The total unemployment rate in November was 10.2%, according to the latest figures from the U.S. Bureau of Labor Statistics released Thursday.

It was 8.2% in October and 6.7% in September, after coming down from an all-time record-high of 16.8% in June – the highest it’s been since the federal government began tracking state-level unemployment rates in the 1970s.

All told, 1.86 million New Jerseyans have been out of work at some point since the COVID-19 pandemic crashed into the state in March when Gov. Phil Murphy ordered widespread business closures meant to stop any large gatherings of people where the virus could find new hosts.

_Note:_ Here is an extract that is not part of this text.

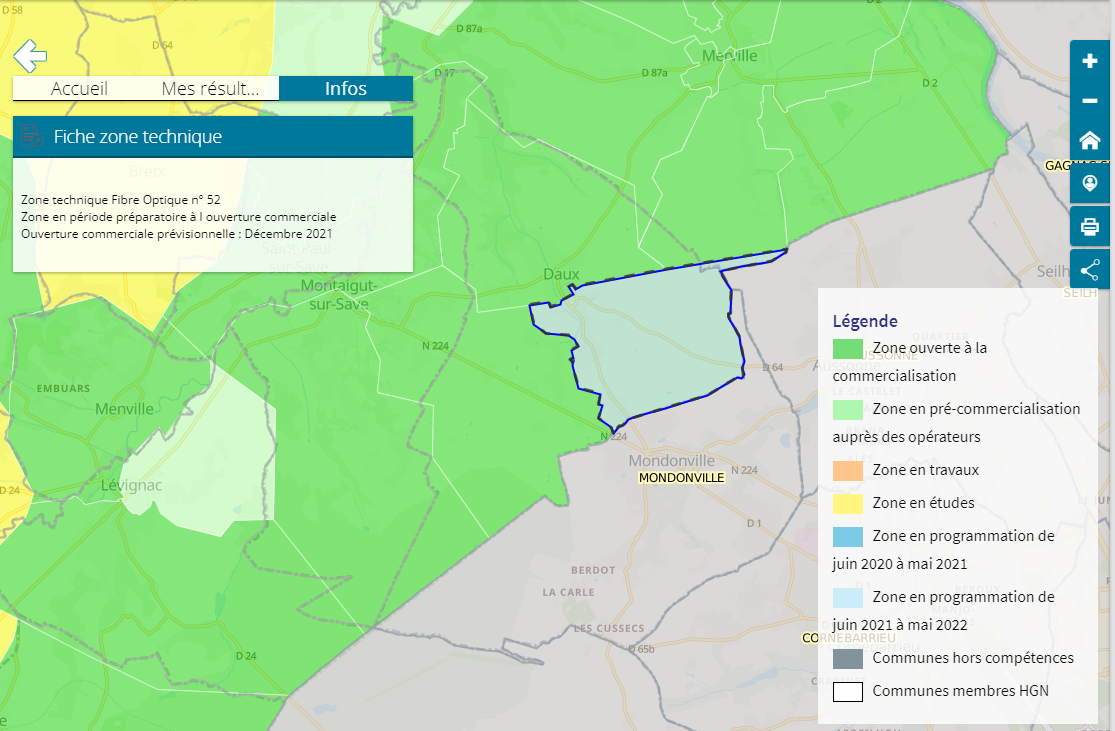Image resolution: width=1115 pixels, height=731 pixels.
Task: Click the white 'Communes membres HGN' swatch
Action: (x=848, y=691)
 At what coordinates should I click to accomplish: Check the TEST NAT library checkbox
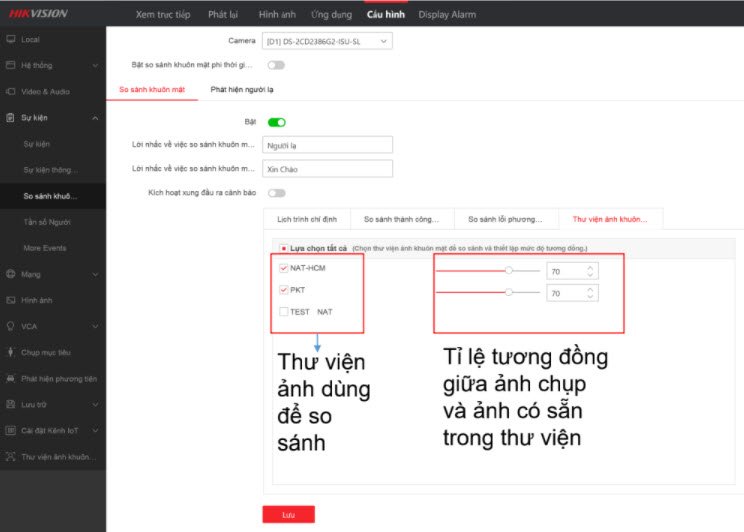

Jobless claims at that time surged to 214,836 filings for the first week of April alone.

Compared to now, however, just over 15,000 New Jerseyans filed for unemployment the week ending Dec. 12, compared to 17,000 claims the week before, according to federal labor data released Thursday morning.

The state’s workforce added and filed 485,700 job positions since April, according to the state Labor Department.

New Jerseyans are still faced with the looming prospect of mass business closures, such as the shutdown of indoor dining, amid the second wave. Many more New Jerseyans have simply shown reluctance to venture outside and risk exposure to the virus.

An added $300 a week of federal unemployment relief for up to six weeks – under a program run by the Federal Emergency Management Agency – has gone out to hundreds of thousands of jobless claimants.

Another program, known as Pandemic Emergency Unemployment Compensation, provides an additional 13 weeks of unemployment benefits to an estimated 175,000 New Jerseyans, the Labor Department added. The state distributed over $1.1 billion through that program since the first checks went out the week of June.

However, an estimated 487,000 New Jerseyans could see their benefits dry up at the end of the month as the two programs expire on Dec. 26 and if Congress and the White House do not hammer out a new COVID-19 federal relief package, known as the Coronavirus Aid, Relief and Economic Security Act.

Lawmakers are prepared to beef up the state’s unemployment coffers should both of those dry up. A bill the state Senate approved Dec. 17 – Senate Bill 3283 – infuses $350 million to cover unemployment benefits between Dec. 22 and Feb. 27, 2021, for anyone whose benefits expire between those dates.

Congress and the White House are facing to pass a new CARES Act, likely coming in at $908 billion. It would likely include additional federal weekly unemployment checks on top of the state benefits, and could be the original $600 a week that expired in July.

Most of the benefits the state gave out were under the federal weekly $600 checks.